■ **PROVIDED PASSAGE**:
------------------------------------------------
“Never doubt that a small group of thoughtful, committed citizens can change the world. Indeed, it is the only thing that ever has.” Margaret Mead, anthropologist (1901 – 1978)
What is anthropology?
Anthropology is part of the social sciences. It is the study of humanity in all its variety, in all places and throughout time. Anthropologists are interested in what makes people different as well as what they have in common. In trying to understand humanity in all of its complexity, anthropologists turn to the concept of culture.
What is culture?
The term culture used means many different things to people. Sometimes it means nationality (for example, Japanese culture), or race (black culture), or religion (Jewish culture), or taste, education and refinement (as in the statement, “She has culture because she goes to the opera.”) and even growing things (bacterial culture).
However, culture has a more precise definition in anthropology:
Culture is knowledge, attitudes, beliefs and behavior shared by a group of people that is socially transmitted and reproduced from one generation to the next.
------------------------------------------------
In the passage on anthropology, what concept do anthropologists turn to when trying to understand humanity in all its complexity?

■ **DATA UNDER STUDY**:
------------------------------------------------
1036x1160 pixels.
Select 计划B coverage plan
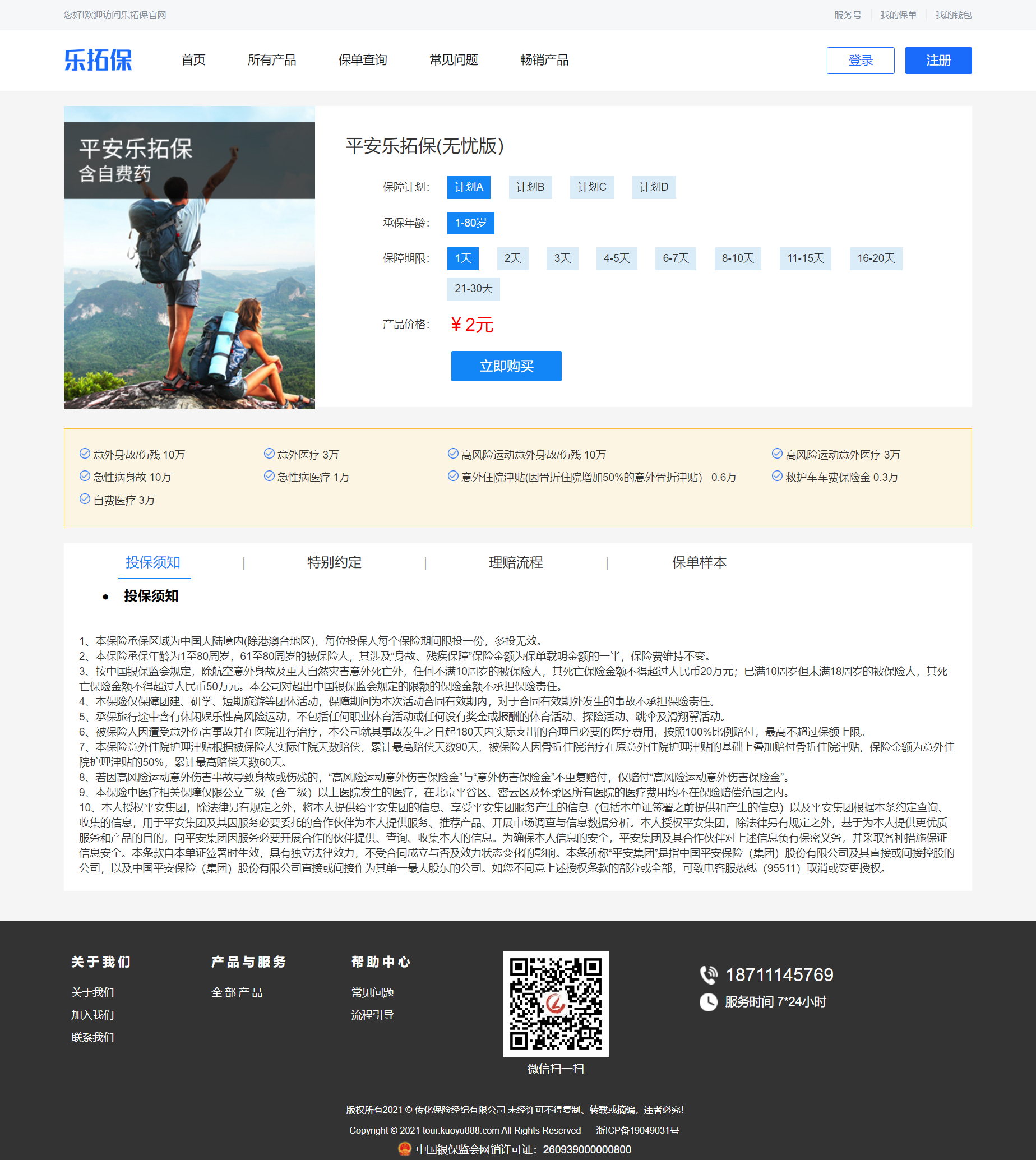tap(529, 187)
------------------------------------------------
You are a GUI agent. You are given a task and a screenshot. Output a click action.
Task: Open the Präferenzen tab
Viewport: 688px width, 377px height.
------------------------------------------------
■ **EXPECTED OUTPUT**: The concept of culture.